Stored data entries:
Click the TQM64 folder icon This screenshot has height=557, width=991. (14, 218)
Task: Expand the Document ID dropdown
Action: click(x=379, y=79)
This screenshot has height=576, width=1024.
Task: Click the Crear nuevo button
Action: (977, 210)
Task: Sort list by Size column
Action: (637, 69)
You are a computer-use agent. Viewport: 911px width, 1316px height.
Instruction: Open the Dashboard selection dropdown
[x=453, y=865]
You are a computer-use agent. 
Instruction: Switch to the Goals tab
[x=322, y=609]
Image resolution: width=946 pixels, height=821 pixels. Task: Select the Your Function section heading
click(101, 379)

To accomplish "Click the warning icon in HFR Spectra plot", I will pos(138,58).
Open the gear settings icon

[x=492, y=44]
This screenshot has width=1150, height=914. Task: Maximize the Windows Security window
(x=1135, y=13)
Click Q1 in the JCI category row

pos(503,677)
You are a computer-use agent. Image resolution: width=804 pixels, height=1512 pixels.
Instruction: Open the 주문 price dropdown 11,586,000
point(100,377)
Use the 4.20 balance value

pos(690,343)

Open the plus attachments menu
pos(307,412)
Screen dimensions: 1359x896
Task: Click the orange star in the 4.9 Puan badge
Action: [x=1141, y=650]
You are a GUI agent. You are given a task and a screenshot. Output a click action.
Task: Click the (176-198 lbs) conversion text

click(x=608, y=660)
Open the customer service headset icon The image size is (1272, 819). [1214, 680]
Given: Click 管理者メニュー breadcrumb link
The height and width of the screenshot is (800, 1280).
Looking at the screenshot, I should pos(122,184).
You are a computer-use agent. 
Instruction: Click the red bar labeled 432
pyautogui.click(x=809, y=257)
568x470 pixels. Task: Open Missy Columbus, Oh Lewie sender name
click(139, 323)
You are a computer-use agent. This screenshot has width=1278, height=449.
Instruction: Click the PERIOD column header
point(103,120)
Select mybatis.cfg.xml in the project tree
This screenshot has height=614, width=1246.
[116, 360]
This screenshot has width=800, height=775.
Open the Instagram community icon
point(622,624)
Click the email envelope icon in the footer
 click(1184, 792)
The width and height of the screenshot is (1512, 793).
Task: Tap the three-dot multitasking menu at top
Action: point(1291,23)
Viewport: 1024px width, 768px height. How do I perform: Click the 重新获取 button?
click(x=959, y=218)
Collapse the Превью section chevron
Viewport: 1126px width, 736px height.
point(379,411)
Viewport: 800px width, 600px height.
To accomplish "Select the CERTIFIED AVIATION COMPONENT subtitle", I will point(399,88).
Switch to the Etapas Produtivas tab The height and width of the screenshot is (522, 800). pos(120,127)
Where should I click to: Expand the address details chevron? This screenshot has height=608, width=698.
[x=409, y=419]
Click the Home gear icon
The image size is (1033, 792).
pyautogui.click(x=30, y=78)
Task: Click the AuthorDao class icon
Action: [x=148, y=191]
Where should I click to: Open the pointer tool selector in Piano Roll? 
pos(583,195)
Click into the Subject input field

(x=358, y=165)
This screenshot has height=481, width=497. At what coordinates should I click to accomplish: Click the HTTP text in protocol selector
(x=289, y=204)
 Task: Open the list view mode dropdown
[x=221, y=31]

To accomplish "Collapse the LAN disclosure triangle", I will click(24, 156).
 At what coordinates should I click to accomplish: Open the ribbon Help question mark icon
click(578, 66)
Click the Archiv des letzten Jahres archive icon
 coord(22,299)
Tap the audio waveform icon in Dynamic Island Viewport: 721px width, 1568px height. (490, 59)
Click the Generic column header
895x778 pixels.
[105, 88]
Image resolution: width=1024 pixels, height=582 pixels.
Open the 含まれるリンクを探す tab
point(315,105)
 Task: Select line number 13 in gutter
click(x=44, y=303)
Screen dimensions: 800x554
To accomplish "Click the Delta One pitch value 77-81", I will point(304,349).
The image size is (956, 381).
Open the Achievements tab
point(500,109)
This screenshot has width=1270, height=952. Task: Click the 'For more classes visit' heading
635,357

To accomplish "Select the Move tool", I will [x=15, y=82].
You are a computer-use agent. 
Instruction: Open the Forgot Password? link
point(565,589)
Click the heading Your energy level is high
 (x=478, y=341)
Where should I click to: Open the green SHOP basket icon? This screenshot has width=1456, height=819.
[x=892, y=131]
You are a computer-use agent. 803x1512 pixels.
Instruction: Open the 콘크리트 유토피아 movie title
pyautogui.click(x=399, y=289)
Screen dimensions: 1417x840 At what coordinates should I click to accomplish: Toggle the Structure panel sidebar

YOUR GOAL:
Throughout the data above, copy all lines where the word "computer" is found.

WRITTEN SOLUTION:
You are a computer-use agent. Viewport: 911px width, 1316px height.
You are a computer-use agent. 
You are a computer-use agent. Image resolution: width=804 pixels, height=1512 pixels.
You are a computer-use agent. 
You are a computer-use agent. This screenshot has width=1278, height=449.
You are a computer-use agent. 
You are a computer-use agent. 803x1512 pixels.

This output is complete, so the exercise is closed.